The low came this week when I was looking into nursing schools and I turned up some information that I feared I might. Basicially it is impossible for me to get a nursing education here. All the nursing programs are run through the NHS which fully funds the education of its students. I don't have access because I would have to be a resident for 3 years and that would be 8 more years for me since you can only apply for residency after 5 years of living here. Not a huge deal if they'd just let me pay. But NO. It does NOT and will not allow me to pay to get a nurse's education here. This was confirmed over and over again by several people though a managing nurse and doctor who I am acquainted with had no idea that this was true. Apparently the system was different years ago and you could pay. I don't know what to make of this situation since I had been counting on being ABLE to take some nursing classes. Yesterday, on the phone with someone with NHS, I received information that there are actually very, very few spots that are incredible hard to get for those who want to self-fund their nursing school in the country but they are very difficult to find. Hmmmmmm.......Do I feel like hunting for those spots?

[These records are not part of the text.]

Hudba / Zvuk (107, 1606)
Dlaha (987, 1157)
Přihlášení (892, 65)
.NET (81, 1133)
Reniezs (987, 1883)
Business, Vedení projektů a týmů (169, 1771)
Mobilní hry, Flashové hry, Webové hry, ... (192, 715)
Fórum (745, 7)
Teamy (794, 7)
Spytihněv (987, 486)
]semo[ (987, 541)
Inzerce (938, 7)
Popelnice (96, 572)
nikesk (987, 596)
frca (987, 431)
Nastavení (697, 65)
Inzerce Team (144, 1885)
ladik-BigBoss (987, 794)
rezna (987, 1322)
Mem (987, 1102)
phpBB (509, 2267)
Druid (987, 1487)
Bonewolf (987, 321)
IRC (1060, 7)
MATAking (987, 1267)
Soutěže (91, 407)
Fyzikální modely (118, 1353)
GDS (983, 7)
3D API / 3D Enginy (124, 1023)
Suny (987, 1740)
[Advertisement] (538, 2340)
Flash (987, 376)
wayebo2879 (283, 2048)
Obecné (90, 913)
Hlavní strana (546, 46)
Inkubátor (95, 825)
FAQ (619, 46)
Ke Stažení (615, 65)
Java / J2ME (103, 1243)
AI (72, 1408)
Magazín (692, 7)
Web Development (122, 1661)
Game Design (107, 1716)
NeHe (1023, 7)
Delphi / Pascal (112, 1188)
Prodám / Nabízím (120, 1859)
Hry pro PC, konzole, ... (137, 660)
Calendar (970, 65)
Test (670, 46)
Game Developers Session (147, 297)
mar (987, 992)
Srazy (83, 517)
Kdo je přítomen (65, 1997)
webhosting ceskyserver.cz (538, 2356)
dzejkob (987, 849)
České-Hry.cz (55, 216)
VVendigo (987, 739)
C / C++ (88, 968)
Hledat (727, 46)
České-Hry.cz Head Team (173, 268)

This was a downer and it didn't help that I paid 17 pounds and 52 pence (basically $36) to send my parents 6 dollars of cookies the day after. Apparently since the clerk had already printed out the postage even though I hadn't paid for it yet,it was irrevocable. Rather than go to jail or look like a cultural moron, I capitulated after an ernest objection. (Sorry Ken, if you thought there was any hope I would actually send you those digestives, you can forget it now.)
I can't believe how utterly powerless I felt with the rejection from nursing. I wasn't even dead set on it but I always counted it an option and it seemed like a good plan. I am reassured that God is in control and I know that he brought us here so perfectly and smoothly and don't doubt this is where we are supposed to be but it was hard to get my mind around the fact that this willing, paying adult could not have the choice to go to nursing school anywhere in the UK. (My friend Scott facetiously says it is "another reason to hate nationalized health care.") It made me think about the position that other people are put in on regular basis--infertility, terrible political situations, not knowing where your children are when your country's at war, bad health, etc. That gave me a bit of perspective but also a touch of empathy for people in those situations in a way.
Anyways, interesting journey this week. And on my bad day, D's computer bit the dust. However, it is under warranty and the hard drive is currently being replaced free of charge.
2 comments:
Sorry I harassed you about not blogging frequently enough. I love hearing your thoughts and your take on your new life in London. Love you!
I am upset, too, to hear this news about nursing. It does bring things into perspective but it's wrong as far as a future in an area where there is always need so there should always be possibility! I pray for an unexpected path opens up for you towards your dreams.